>>>
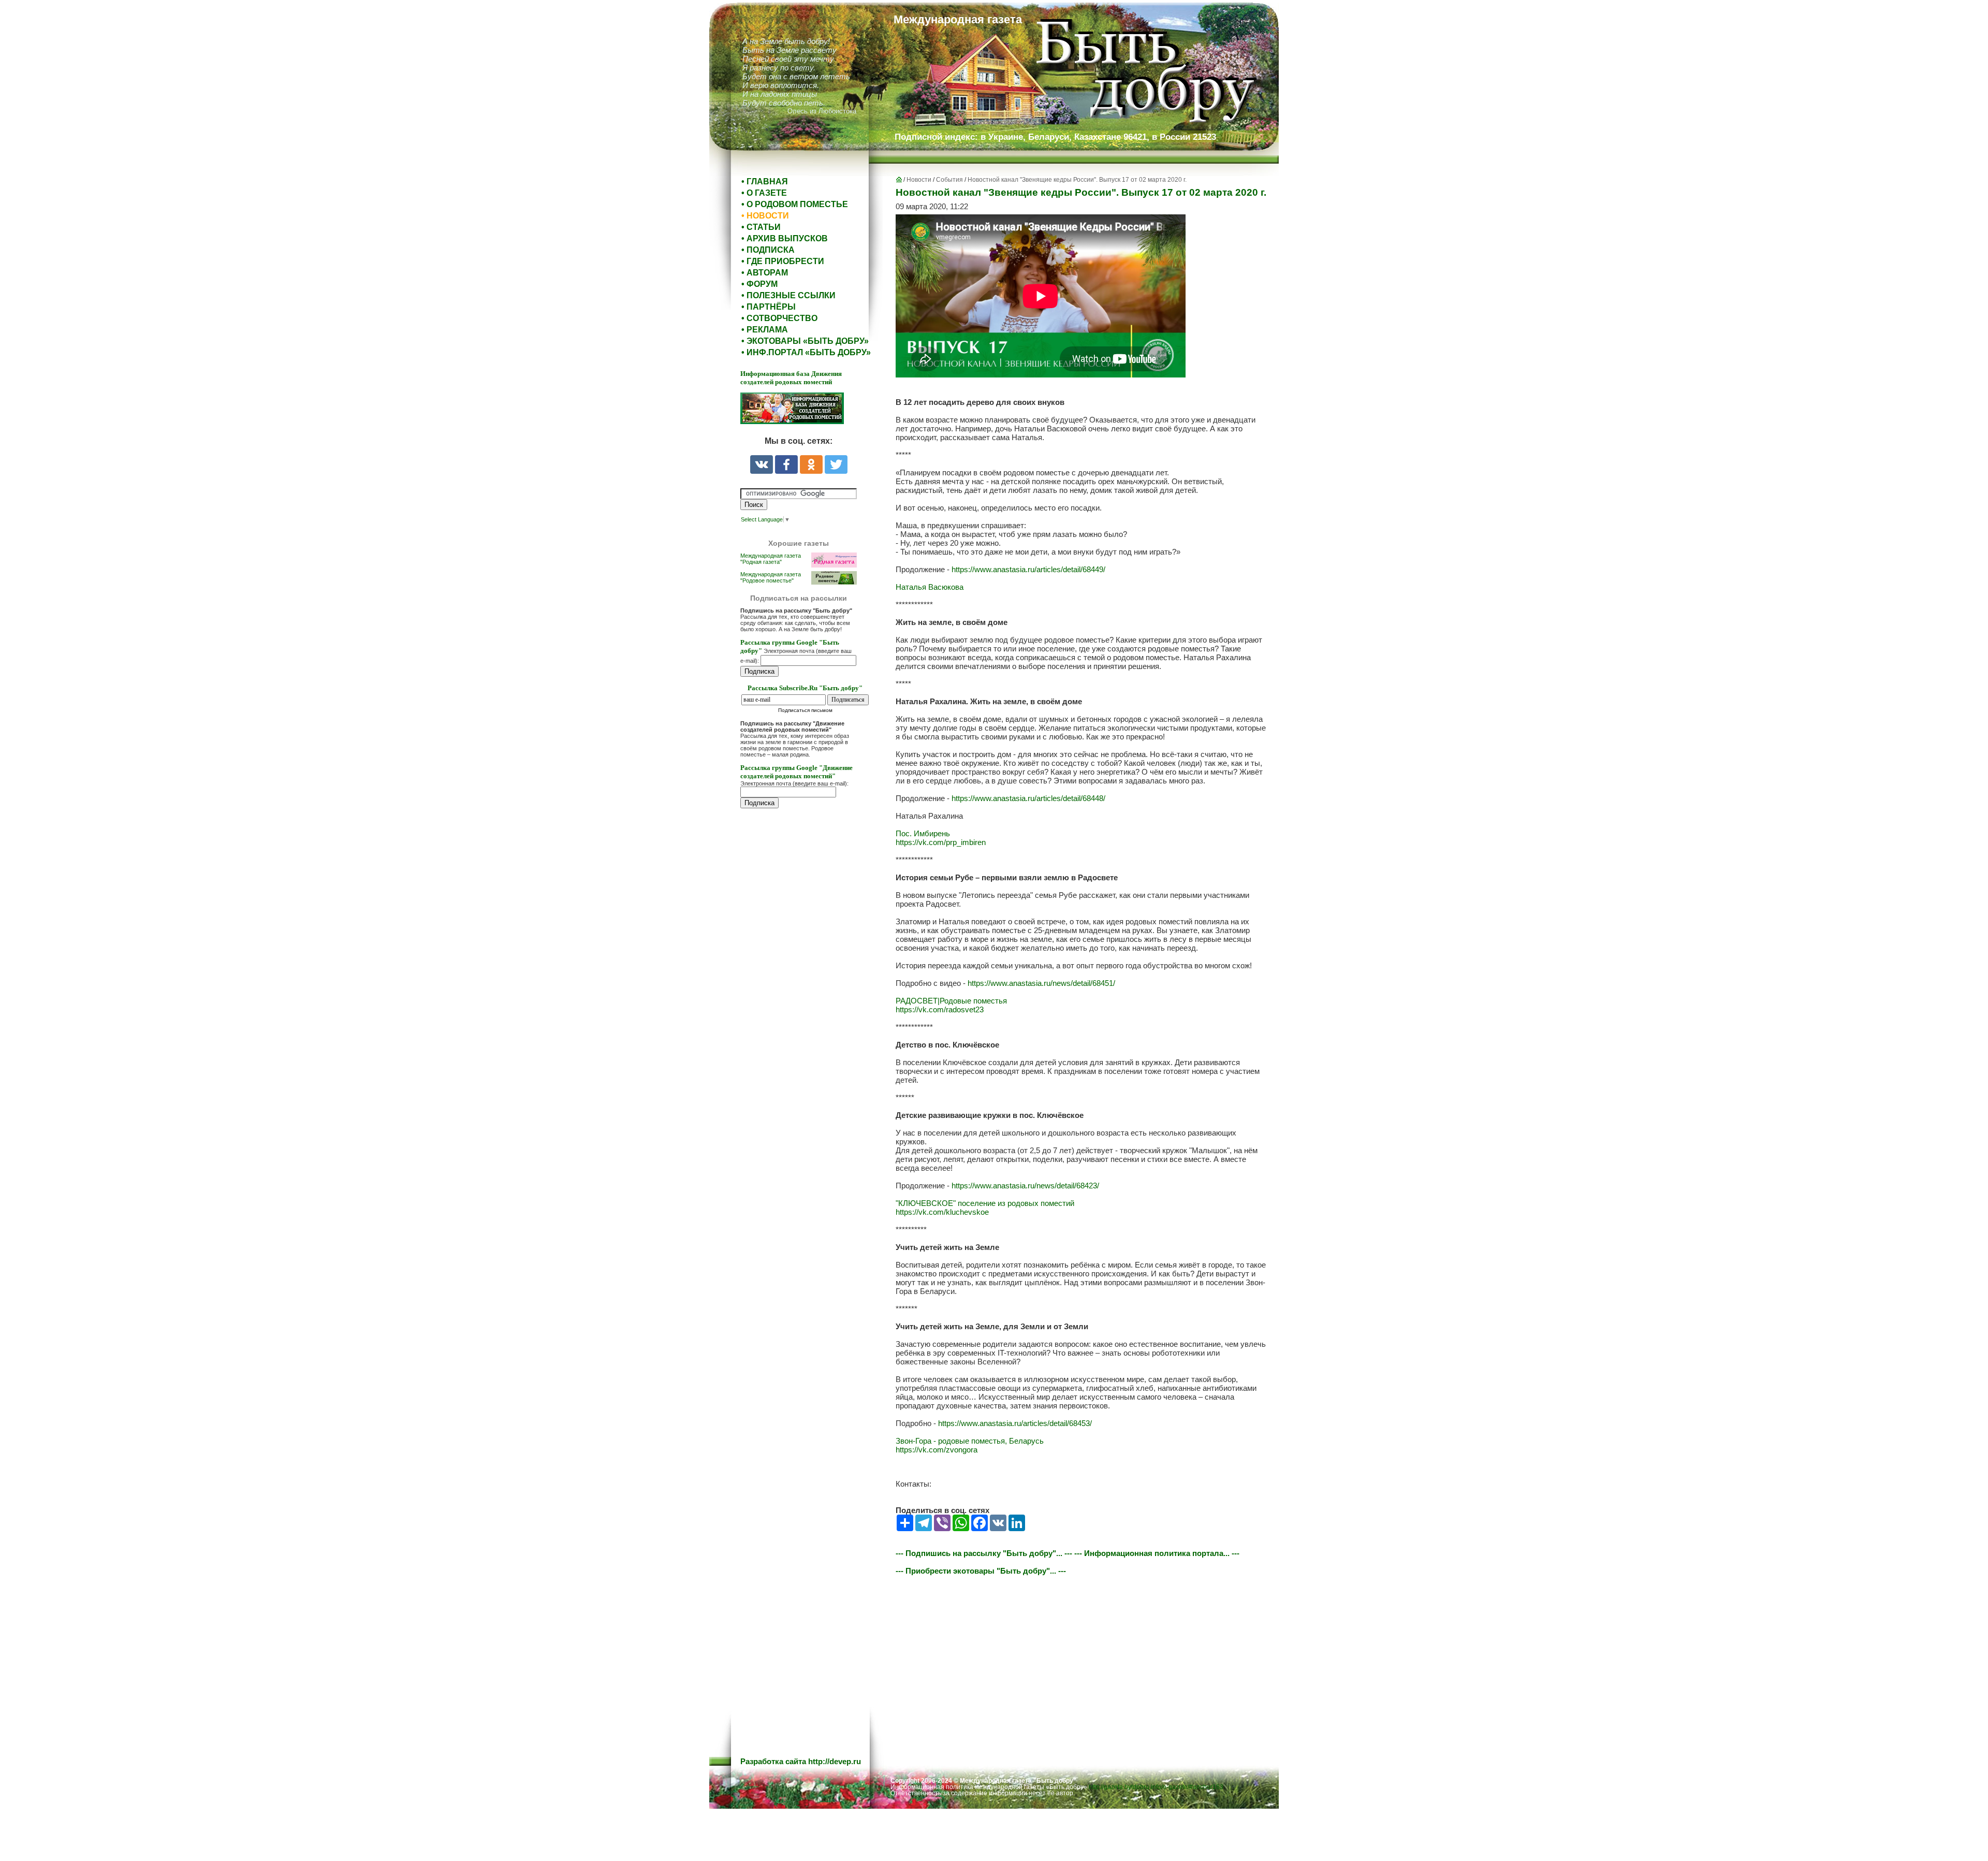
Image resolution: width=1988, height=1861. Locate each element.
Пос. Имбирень (923, 833)
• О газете (764, 192)
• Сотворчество (779, 318)
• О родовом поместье (794, 204)
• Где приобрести (782, 261)
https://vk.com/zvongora (936, 1449)
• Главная (764, 181)
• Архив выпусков (784, 238)
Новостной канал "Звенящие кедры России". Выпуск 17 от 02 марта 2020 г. (1077, 179)
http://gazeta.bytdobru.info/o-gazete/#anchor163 (1156, 1787)
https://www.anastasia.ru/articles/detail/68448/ (1028, 798)
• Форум (759, 284)
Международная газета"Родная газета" (770, 559)
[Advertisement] (802, 1025)
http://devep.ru (834, 1761)
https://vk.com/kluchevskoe (942, 1212)
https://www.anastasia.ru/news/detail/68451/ (1041, 983)
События (949, 179)
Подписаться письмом (805, 710)
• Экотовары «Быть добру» (805, 341)
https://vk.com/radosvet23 (940, 1009)
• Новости (765, 215)
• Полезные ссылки (788, 295)
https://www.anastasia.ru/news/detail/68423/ (1025, 1185)
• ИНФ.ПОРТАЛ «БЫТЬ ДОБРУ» (806, 352)
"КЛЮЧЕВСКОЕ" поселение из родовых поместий (985, 1203)
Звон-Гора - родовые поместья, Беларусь (970, 1440)
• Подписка (768, 249)
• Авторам (764, 272)
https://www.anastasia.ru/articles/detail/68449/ (1028, 569)
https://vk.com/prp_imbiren (941, 842)
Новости (919, 179)
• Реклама (764, 329)
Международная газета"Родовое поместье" (770, 577)
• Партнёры (768, 306)
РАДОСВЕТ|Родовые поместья (951, 1000)
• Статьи (761, 227)
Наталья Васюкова (929, 587)
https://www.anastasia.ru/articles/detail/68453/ (1015, 1423)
<<<
Among the lines above, which ones include the word "detail"? Copy them.

▸ **Result for this exercise**:
https://www.anastasia.ru/articles/detail/68448/ (1028, 798)
https://www.anastasia.ru/news/detail/68451/ (1041, 983)
https://www.anastasia.ru/news/detail/68423/ (1025, 1185)
https://www.anastasia.ru/articles/detail/68449/ (1028, 569)
https://www.anastasia.ru/articles/detail/68453/ (1015, 1423)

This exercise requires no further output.